Goal of the exercise: Among the entries, which lines carry the string "value"? Copy every one.

——————

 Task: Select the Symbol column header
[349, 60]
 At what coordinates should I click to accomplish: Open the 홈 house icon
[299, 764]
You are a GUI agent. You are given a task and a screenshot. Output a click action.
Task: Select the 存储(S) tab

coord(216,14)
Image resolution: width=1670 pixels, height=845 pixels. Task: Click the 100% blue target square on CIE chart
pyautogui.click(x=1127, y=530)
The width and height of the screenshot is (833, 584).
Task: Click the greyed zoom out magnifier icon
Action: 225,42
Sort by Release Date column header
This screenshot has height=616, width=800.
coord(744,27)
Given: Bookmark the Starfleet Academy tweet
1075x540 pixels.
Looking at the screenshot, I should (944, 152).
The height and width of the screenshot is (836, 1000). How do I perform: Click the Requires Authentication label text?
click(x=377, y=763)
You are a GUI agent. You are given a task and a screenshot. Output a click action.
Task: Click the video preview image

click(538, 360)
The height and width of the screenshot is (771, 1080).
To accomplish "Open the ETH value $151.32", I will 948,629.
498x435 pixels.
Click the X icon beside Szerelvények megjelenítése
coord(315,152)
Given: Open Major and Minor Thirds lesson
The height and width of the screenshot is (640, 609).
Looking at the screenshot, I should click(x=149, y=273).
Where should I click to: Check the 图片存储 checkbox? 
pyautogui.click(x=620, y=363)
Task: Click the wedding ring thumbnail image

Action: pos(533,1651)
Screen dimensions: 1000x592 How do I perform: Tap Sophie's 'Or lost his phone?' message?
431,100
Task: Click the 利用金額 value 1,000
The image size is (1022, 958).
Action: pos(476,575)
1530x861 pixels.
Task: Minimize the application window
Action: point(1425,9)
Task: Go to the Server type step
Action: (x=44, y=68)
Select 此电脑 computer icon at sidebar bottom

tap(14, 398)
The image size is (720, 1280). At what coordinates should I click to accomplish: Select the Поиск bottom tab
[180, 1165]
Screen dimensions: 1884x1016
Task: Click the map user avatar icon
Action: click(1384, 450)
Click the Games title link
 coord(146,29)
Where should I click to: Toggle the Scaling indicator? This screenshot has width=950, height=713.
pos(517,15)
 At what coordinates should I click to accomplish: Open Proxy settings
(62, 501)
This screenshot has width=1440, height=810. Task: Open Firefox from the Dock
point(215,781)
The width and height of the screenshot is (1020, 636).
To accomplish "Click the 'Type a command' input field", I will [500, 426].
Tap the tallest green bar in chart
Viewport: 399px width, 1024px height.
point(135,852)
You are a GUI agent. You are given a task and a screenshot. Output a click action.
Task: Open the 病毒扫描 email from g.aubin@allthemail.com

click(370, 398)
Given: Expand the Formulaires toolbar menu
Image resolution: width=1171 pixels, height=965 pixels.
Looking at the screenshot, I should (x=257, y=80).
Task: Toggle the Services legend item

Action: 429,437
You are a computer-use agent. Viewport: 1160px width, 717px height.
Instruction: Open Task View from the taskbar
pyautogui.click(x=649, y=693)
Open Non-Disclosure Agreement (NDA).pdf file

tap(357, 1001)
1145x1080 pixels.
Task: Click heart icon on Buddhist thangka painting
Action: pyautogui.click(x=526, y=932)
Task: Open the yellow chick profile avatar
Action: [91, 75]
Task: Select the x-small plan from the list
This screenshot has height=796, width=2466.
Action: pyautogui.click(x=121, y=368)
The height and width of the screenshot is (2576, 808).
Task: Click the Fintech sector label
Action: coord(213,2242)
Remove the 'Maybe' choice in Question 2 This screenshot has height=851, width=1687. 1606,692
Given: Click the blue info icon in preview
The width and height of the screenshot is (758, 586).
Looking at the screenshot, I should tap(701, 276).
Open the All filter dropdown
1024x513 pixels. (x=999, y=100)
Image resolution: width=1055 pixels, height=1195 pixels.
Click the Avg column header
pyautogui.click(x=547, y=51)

——————

Solution to this problem:
To accomplish "Open the ETH value $151.32", I will 948,629.
Task: Click the 利用金額 value 1,000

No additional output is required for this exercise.